Ваша задача
Пожалуйста, преобразуйте все данные ниже в JSON-список строк, где каждой строке данных соответствует одна строка списка. Пустые строки пропустите.

Данные для задачи
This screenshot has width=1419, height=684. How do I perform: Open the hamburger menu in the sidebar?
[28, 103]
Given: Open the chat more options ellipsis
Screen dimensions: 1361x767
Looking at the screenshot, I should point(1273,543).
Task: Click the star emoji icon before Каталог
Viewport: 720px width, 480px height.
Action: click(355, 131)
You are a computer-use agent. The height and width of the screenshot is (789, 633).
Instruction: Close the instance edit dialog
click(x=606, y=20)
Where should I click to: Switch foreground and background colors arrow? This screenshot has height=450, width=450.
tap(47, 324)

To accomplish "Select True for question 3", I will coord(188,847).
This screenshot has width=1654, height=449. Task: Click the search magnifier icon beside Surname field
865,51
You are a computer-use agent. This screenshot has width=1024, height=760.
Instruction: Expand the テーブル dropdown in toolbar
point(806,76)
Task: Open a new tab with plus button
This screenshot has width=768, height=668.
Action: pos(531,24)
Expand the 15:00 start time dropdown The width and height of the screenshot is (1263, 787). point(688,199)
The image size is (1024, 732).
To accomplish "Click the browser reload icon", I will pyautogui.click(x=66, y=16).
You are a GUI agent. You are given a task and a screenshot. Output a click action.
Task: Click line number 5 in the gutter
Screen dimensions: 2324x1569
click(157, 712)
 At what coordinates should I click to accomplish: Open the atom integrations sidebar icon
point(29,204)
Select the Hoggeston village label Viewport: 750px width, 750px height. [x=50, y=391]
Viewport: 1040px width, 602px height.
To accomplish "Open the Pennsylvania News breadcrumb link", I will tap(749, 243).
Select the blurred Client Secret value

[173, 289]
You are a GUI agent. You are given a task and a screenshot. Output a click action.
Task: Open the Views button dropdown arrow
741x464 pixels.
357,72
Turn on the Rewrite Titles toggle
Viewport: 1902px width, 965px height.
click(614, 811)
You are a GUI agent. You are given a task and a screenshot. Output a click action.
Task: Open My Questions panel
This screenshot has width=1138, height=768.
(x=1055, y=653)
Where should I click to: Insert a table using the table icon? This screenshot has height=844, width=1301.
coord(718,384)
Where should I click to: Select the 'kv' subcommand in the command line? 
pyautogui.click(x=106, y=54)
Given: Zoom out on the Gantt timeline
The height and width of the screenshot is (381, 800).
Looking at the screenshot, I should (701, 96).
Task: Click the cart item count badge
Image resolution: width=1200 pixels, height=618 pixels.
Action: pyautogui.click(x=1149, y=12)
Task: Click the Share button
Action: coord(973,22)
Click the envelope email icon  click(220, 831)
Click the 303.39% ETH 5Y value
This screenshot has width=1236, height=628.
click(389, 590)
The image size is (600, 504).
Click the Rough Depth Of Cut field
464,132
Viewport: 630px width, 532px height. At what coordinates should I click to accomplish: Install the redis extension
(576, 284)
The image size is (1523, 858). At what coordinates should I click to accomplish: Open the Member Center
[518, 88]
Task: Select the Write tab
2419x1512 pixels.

Результат
[
  "This screenshot has width=1419, height=684. How do I perform: Open the hamburger menu in the sidebar?",
  "[28, 103]",
  "Given: Open the chat more options ellipsis",
  "Screen dimensions: 1361x767",
  "Looking at the screenshot, I should point(1273,543).",
  "Task: Click the star emoji icon before Каталог",
  "Viewport: 720px width, 480px height.",
  "Action: click(355, 131)",
  "You are a computer-use agent. The height and width of the screenshot is (789, 633).",
  "Instruction: Close the instance edit dialog",
  "click(x=606, y=20)",
  "Where should I click to: Switch foreground and background colors arrow? This screenshot has height=450, width=450.",
  "tap(47, 324)",
  "To accomplish \"Select True for question 3\", I will coord(188,847).",
  "This screenshot has width=1654, height=449. Task: Click the search magnifier icon beside Surname field",
  "865,51",
  "You are a computer-use agent. This screenshot has width=1024, height=760.",
  "Instruction: Expand the テーブル dropdown in toolbar",
  "point(806,76)",
  "Task: Open a new tab with plus button",
  "This screenshot has width=768, height=668.",
  "Action: pos(531,24)",
  "Expand the 15:00 start time dropdown The width and height of the screenshot is (1263, 787). point(688,199)",
  "The image size is (1024, 732).",
  "To accomplish \"Click the browser reload icon\", I will pyautogui.click(x=66, y=16).",
  "You are a GUI agent. You are given a task and a screenshot. Output a click action.",
  "Task: Click line number 5 in the gutter",
  "Screen dimensions: 2324x1569",
  "click(157, 712)",
  " At what coordinates should I click to accomplish: Open the atom integrations sidebar icon",
  "point(29,204)",
  "Select the Hoggeston village label Viewport: 750px width, 750px height. [x=50, y=391]",
  "Viewport: 1040px width, 602px height.",
  "To accomplish \"Open the Pennsylvania News breadcrumb link\", I will tap(749, 243).",
  "Select the blurred Client Secret value",
  "[173, 289]",
  "You are a GUI agent. You are given a task and a screenshot. Output a click action.",
  "Task: Open the Views button dropdown arrow",
  "741x464 pixels.",
  "357,72",
  "Turn on the Rewrite Titles toggle",
  "Viewport: 1902px width, 965px height.",
  "click(614, 811)",
  "You are a GUI agent. You are given a task and a screenshot. Output a click action.",
  "Task: Open My Questions panel",
  "This screenshot has width=1138, height=768.",
  "(x=1055, y=653)",
  "Where should I click to: Insert a table using the table icon? This screenshot has height=844, width=1301.",
  "coord(718,384)",
  "Where should I click to: Select the 'kv' subcommand in the command line? ",
  "pyautogui.click(x=106, y=54)",
  "Given: Zoom out on the Gantt timeline",
  "The height and width of the screenshot is (381, 800).",
  "Looking at the screenshot, I should (701, 96).",
  "Task: Click the cart item count badge",
  "Image resolution: width=1200 pixels, height=618 pixels.",
  "Action: pyautogui.click(x=1149, y=12)",
  "Task: Click the Share button",
  "Action: coord(973,22)",
  "Click the envelope email icon  click(220, 831)",
  "Click the 303.39% ETH 5Y value",
  "This screenshot has width=1236, height=628.",
  "click(389, 590)",
  "The image size is (600, 504).",
  "Click the Rough Depth Of Cut field",
  "464,132",
  "Viewport: 630px width, 532px height. At what coordinates should I click to accomplish: Install the redis extension",
  "(576, 284)",
  "The image size is (1523, 858). At what coordinates should I click to accomplish: Open the Member Center",
  "[518, 88]",
  "Task: Select the Write tab",
  "2419x1512 pixels."
]